## What to work on
Search the records that follow and extract every line containing the string "selected".

## Given entries
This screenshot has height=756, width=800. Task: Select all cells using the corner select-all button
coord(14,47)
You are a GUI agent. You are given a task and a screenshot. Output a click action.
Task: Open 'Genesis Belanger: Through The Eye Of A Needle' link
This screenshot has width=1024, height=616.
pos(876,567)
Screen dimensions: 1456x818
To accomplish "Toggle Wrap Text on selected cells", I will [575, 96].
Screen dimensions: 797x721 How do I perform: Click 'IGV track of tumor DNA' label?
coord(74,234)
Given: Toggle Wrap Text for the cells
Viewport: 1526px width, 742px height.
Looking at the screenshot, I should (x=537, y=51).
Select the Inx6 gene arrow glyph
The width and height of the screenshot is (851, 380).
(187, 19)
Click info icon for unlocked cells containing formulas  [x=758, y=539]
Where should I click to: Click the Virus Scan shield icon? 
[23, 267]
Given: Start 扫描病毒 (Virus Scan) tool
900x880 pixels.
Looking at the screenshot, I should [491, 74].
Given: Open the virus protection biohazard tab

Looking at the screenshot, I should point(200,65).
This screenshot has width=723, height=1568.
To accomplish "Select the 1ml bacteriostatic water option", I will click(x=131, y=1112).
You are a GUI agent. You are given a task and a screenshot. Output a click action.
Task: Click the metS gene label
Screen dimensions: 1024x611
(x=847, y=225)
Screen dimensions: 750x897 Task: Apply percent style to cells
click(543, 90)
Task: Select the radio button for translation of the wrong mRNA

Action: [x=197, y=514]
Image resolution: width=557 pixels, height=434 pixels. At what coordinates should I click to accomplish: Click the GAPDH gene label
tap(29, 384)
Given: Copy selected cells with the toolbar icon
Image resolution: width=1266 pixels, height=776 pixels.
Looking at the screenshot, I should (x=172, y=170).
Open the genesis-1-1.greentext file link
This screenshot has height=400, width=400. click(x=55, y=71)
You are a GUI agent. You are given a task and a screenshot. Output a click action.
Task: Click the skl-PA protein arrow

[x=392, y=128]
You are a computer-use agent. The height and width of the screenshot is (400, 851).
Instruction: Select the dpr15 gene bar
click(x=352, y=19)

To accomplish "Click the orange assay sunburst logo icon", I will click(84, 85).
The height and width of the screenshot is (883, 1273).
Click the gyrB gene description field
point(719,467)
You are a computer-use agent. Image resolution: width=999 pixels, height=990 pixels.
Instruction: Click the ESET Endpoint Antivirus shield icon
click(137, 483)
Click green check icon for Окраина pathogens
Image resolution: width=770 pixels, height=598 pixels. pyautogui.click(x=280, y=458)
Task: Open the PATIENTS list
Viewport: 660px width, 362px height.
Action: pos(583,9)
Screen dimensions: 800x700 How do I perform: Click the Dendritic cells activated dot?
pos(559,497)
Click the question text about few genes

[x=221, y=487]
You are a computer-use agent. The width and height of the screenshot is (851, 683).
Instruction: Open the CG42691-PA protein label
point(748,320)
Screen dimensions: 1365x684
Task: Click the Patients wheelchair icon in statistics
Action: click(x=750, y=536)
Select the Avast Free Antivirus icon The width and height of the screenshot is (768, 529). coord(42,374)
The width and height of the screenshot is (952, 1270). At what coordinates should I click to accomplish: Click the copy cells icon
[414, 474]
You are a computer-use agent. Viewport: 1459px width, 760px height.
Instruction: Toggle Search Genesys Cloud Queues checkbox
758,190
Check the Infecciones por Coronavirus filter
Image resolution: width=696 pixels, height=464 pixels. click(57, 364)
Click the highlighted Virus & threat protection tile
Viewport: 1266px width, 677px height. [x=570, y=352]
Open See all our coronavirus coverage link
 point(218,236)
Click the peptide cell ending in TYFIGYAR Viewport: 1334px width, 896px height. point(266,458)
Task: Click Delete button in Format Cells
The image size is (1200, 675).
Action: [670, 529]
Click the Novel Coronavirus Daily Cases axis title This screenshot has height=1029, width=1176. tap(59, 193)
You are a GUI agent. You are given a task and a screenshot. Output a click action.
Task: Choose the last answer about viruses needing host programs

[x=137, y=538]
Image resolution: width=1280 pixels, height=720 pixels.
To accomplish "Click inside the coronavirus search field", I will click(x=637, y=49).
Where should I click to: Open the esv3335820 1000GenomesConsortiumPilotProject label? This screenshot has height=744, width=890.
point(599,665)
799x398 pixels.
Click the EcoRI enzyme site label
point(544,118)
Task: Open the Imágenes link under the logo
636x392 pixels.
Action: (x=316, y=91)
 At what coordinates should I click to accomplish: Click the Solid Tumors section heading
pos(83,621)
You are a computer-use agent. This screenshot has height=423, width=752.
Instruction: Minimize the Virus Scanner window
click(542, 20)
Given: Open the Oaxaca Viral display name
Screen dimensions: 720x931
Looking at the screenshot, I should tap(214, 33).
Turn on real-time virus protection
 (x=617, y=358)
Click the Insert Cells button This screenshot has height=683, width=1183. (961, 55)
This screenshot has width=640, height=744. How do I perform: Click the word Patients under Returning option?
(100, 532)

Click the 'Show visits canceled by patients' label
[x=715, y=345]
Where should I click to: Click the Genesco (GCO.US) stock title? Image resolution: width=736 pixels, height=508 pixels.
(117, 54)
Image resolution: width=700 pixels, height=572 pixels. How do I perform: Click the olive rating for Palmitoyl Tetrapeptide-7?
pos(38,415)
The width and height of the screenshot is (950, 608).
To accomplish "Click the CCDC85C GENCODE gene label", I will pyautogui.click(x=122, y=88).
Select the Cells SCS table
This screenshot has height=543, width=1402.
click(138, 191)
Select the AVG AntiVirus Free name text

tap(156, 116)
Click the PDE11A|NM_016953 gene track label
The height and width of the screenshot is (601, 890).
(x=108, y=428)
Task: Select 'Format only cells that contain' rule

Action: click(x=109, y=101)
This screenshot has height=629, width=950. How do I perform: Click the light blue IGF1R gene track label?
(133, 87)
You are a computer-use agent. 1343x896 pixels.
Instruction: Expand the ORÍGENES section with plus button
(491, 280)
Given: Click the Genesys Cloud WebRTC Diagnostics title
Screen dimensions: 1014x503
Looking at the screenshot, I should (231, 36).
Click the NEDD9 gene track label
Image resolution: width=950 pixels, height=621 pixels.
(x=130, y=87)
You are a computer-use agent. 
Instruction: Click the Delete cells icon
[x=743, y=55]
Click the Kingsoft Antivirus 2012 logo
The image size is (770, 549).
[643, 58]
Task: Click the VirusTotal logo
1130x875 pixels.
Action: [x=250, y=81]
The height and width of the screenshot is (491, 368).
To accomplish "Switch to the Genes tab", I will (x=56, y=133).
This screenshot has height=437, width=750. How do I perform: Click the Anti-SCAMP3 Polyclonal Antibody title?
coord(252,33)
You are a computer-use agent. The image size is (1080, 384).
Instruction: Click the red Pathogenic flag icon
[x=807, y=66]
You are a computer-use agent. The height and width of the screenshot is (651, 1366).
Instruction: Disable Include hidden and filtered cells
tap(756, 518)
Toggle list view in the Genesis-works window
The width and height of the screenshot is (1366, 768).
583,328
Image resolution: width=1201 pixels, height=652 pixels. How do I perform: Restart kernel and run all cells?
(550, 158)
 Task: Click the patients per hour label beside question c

## Task solution
To accomplish "Toggle Wrap Text on selected cells", I will [575, 96].
Given: Copy selected cells with the toolbar icon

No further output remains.